Antonio Vidal Infer
, Cristina Rius Leiva, Ruth Lucas Domínguez, Judit Tirado Muñoz, Laura Prieto Arenas
En este trabajo se ha realizado una revisión narrativa que identifica los factores asociados al sexo y al género que influyen en la vulnerabilidad frente al desarrollo de un trastorno adictivo. Las adicciones surgen de la interacción entre factores neurobiológicos y psicosociales. Los dimorfismos cerebrales según el sexo, mediados por factores genéticos, hormonales y epigenéticos, generan diferencias en los circuitos implicados en la recompensa, la regulación emocional y las funciones ejecutivas. Las diferencias farmacocinéticas, como mayores niveles sanguíneos de alcohol, metabolismo más rápido de la nicotina y una internalización más lenta de los receptores μ-opioides en mujeres, contribuyen a una progresión más rápida y a la aparición más temprana de complicaciones médicas. El género, entendido como un sistema de roles y normas socialmente construidos, modula estas vulnerabilidades. Las normas masculinas tradicionales se asocian a mayor consumo, mientras que algunos aspectos de la feminidad pueden actuar como factores de riesgo o protección. Las minorías sexuales y de género presentan las mayores disparidades. Las mujeres lesbianas y bisexuales tienen las tasas más elevadas de trastornos por uso de sustancias; los hombres gays y bisexuales informan mayor consumo de drogas ilícitas; las personas bisexuales muestran el mayor riesgo global. Las poblaciones trans y no binarias presentan prevalencias más altas de consumo de tabaco, estimulantes y sustancias asociadas al chemsex, muchas veces como respuesta al estrés de minoría y a sistemas de salud cisnormativos. La comorbilidad psiquiátrica afecta al 50–80 % de los casos. Abordar estas desigualdades requiere un enfoque interseccional, sensible al género y culturalmente competente.

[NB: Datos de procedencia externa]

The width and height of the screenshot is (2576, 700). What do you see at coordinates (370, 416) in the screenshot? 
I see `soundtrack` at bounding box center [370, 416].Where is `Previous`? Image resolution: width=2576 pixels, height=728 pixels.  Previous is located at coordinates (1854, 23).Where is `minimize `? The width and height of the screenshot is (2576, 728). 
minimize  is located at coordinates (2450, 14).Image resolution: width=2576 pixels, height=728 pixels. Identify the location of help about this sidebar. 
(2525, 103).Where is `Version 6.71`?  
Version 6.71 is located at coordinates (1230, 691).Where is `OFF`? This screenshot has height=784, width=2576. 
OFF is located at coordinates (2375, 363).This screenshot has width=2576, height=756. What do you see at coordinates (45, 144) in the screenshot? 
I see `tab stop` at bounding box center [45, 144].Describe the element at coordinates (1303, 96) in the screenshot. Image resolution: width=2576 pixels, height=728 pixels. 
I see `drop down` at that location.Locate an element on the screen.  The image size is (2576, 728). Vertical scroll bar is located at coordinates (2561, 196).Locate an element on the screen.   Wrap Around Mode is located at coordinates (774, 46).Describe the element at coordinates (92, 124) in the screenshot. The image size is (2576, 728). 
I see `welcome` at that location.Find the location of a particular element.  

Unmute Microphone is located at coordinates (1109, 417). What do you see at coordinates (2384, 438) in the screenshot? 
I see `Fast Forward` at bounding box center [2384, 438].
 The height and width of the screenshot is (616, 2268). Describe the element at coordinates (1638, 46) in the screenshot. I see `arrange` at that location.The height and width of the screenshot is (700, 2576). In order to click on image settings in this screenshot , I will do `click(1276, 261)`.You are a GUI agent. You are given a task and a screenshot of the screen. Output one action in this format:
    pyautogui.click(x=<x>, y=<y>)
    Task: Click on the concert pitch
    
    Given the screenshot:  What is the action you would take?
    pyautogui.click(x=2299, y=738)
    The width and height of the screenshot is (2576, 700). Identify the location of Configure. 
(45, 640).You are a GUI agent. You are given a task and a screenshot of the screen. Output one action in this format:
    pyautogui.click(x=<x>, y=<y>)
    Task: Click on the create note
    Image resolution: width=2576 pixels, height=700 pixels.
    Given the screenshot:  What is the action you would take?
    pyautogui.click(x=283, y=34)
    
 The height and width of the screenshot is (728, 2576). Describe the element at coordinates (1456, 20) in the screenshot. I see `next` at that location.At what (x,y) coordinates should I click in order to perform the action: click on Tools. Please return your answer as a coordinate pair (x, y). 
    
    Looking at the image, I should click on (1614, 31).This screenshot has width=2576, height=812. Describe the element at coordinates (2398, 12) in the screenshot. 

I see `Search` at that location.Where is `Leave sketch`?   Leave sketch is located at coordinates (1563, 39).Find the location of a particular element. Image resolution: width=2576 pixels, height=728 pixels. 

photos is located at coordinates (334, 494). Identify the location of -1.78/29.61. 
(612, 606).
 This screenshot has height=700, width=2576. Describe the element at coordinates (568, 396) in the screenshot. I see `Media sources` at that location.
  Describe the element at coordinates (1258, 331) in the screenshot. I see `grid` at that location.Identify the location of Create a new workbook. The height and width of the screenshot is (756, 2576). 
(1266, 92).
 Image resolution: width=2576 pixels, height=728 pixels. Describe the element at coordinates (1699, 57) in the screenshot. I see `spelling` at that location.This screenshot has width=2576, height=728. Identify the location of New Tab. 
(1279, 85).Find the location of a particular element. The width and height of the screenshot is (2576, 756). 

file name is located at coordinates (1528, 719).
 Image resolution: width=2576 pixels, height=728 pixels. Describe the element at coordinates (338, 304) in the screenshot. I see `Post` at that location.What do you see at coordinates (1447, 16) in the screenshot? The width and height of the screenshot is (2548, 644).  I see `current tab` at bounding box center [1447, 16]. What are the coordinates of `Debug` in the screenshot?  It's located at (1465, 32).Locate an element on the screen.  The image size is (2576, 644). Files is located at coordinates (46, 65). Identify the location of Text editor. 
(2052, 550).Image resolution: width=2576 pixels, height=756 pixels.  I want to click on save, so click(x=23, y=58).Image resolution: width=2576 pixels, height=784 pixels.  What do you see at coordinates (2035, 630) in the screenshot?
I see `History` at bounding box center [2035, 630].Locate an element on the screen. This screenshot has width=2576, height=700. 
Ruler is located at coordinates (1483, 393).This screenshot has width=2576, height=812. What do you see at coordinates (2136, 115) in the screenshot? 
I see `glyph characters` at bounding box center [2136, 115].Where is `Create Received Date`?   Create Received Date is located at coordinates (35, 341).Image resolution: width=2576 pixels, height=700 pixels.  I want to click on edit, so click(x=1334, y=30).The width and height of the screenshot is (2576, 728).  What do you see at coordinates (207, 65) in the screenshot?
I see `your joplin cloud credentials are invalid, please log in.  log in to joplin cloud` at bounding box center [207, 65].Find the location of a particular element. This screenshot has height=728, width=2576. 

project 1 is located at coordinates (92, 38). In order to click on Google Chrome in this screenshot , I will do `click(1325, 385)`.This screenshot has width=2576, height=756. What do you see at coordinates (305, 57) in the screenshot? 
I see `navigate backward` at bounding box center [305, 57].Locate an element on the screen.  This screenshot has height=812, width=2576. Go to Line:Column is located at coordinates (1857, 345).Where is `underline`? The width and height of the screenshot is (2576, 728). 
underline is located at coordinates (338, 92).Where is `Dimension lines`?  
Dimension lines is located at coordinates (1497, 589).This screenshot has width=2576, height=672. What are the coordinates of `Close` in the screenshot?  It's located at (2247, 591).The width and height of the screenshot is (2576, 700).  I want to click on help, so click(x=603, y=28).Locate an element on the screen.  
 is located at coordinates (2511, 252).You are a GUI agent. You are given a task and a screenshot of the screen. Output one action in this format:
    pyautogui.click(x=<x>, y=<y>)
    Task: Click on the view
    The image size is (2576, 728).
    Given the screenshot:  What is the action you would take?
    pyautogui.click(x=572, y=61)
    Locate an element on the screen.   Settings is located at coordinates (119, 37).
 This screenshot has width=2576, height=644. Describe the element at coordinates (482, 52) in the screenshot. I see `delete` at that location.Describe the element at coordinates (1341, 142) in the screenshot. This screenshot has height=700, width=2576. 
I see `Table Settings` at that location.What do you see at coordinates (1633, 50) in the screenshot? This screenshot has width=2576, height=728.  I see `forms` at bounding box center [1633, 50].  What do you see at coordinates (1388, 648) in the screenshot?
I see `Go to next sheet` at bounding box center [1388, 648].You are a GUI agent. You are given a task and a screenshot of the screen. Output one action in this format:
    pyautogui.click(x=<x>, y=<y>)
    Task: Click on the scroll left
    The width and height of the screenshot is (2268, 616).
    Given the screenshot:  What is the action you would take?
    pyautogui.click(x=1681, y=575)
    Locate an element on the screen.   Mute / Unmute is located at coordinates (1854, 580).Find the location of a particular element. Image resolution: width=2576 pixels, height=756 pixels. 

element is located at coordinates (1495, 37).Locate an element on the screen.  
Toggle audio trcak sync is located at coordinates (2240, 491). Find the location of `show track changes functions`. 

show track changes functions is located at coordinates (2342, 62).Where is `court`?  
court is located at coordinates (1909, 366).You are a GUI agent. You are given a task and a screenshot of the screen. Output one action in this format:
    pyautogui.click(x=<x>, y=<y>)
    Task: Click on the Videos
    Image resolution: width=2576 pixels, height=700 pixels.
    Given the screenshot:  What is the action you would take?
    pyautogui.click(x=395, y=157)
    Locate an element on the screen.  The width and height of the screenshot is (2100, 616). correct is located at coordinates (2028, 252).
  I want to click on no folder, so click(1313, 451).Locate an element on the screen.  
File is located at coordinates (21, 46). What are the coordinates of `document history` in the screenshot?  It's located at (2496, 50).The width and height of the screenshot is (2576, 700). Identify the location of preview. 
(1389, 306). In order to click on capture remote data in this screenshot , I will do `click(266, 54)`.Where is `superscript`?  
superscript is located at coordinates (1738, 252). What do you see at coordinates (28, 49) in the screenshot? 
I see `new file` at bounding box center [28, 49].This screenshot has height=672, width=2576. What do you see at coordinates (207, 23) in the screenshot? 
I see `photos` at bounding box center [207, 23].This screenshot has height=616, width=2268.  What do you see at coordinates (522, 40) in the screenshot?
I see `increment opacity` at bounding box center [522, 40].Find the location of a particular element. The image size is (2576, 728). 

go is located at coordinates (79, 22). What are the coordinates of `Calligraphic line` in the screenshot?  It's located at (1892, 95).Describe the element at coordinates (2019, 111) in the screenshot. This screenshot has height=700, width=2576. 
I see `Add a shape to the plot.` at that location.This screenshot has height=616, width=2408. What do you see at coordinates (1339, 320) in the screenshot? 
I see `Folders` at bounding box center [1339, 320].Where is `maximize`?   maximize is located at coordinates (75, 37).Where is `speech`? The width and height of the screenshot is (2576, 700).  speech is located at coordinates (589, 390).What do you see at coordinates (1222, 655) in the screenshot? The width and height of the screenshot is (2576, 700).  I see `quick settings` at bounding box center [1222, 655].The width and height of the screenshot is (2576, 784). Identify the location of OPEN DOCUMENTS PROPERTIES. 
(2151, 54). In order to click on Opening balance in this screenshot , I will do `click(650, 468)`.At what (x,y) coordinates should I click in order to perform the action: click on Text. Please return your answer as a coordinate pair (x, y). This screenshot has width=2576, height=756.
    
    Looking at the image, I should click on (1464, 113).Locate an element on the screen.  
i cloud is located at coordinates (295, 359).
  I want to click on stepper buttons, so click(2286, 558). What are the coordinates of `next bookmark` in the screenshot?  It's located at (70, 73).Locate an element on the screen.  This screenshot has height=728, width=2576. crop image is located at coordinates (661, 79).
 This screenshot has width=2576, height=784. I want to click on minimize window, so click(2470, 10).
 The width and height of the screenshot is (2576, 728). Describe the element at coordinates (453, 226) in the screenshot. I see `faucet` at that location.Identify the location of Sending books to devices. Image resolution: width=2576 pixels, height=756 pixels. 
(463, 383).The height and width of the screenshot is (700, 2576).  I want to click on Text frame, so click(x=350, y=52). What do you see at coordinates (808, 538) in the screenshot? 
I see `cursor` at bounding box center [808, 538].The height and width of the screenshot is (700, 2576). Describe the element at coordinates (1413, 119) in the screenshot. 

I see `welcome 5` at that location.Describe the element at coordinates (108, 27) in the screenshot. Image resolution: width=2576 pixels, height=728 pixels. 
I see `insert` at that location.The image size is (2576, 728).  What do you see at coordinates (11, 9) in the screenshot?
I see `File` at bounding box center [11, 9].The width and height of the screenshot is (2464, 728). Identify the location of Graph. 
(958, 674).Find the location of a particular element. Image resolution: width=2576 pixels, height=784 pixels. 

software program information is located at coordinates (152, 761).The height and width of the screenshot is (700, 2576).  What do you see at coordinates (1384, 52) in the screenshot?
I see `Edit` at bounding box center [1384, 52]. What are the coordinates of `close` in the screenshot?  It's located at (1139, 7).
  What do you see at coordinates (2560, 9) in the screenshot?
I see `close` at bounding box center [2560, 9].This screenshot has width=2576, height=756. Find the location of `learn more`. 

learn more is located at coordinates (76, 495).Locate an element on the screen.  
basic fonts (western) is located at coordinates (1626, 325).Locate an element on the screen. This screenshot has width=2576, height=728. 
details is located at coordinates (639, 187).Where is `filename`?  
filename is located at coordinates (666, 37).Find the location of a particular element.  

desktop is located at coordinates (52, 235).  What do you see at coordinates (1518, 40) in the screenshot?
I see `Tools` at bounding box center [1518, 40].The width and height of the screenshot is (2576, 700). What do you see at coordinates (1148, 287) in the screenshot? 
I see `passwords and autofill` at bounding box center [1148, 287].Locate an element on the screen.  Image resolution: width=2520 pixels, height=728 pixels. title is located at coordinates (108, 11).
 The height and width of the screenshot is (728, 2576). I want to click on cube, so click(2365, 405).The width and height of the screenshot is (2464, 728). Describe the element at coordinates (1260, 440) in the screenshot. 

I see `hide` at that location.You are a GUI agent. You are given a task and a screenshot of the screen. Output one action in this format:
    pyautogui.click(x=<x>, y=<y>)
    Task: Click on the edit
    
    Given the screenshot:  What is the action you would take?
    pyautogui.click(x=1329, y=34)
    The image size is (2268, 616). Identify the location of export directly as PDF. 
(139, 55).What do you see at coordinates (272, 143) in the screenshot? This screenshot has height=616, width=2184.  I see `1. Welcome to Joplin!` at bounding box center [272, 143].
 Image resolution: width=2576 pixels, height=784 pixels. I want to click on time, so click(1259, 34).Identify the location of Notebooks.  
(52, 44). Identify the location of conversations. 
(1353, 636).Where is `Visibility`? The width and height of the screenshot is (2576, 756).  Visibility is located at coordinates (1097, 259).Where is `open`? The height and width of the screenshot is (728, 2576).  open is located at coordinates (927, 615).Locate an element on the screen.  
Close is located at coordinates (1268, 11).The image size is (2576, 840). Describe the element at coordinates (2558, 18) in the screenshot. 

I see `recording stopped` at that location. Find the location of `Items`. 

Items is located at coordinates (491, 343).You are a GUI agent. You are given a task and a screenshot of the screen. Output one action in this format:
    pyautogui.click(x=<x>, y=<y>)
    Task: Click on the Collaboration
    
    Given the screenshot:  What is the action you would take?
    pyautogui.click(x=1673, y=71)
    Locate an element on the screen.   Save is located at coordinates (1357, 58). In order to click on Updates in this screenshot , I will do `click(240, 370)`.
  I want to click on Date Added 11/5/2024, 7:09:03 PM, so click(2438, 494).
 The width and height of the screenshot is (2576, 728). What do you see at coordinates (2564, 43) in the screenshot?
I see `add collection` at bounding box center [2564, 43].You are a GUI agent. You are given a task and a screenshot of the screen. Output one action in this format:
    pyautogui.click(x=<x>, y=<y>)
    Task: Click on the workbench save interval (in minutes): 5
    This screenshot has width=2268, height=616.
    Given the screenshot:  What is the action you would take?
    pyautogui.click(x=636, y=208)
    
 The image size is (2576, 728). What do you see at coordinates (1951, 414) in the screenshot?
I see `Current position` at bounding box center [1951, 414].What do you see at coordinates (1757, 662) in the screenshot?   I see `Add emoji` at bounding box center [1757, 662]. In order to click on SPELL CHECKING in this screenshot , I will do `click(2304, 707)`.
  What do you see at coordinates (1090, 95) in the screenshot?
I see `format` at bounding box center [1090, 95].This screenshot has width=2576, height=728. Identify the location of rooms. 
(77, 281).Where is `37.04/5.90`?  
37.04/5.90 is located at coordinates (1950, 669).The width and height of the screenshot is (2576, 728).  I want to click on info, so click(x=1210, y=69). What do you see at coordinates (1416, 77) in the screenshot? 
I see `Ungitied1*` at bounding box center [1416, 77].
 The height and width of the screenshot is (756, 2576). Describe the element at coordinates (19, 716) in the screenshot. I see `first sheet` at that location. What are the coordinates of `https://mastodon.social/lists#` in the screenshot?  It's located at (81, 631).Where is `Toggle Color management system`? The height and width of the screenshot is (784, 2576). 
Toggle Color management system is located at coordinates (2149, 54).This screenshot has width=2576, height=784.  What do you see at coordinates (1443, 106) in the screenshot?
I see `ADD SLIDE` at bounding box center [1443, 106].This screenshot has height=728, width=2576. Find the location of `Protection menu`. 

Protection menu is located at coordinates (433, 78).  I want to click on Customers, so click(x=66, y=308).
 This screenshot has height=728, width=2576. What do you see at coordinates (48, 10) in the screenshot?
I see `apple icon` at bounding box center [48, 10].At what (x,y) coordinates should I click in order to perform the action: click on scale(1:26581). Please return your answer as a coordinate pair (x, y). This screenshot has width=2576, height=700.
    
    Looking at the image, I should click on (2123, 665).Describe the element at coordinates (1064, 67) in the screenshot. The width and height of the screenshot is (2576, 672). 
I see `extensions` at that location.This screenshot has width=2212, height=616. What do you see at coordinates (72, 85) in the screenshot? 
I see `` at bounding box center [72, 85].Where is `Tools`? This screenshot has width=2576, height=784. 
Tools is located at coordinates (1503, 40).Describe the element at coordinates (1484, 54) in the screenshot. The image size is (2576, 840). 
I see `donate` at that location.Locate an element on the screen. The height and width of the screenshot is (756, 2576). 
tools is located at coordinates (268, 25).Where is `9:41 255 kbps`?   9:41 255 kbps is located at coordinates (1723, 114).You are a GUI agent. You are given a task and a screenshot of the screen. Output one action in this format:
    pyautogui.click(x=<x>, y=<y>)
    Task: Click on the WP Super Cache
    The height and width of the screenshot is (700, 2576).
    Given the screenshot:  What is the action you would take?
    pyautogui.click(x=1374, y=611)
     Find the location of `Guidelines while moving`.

This narrative review identifies the sex- and gender-related factors that influence individual vulnerability to developing addictive disorders. Addiction arises from the complex interaction between neurobiological and psychosocial factors. Sex-based brain dimorphisms, shaped by genetic, hormonal, and epigenetic influences, lead to differences in neural circuits involved in reward, emotional regulation, and executive functioning. Pharmacokinetic differences, such as higher blood alcohol levels, faster nicotine metabolism, and slower μ-opioid receptor internalization in women, contribute to earlier medical complications and faster addiction progression. Gender, understood as a system of socially constructed roles and expectations, further modulates these vulnerabilities. Traditional masculine norms are associated with higher substance use, while certain aspects of femininity may increase risk (e.g., emotional repression or partner dependence) or serve as protective factors through help-seeking behavior. Sexual and gender minorities experience the most significant disparities. Lesbian and bisexual women show the highest rates of substance use disorders; gay and bisexual men report greater illicit drug use; and bisexual individuals consistently display the highest overall risk. Transgender and non-binary populations exhibit increased prevalence of tobacco, stimulant, and chemsex-related substance use, often as a response to minority stress and exclusion from cisnormative care systems. Psychiatric comorbidity affects 50–80% of cases. Women show higher rates of anxiety, trauma histories, and adverse clinical outcomes. Many face “triple stigma” due to their gender, mental health condition, and substance use. Addressing these disparities requires an intersectional, gender-informed, and culturally competent approach to prevention, diagnosis, and treatment.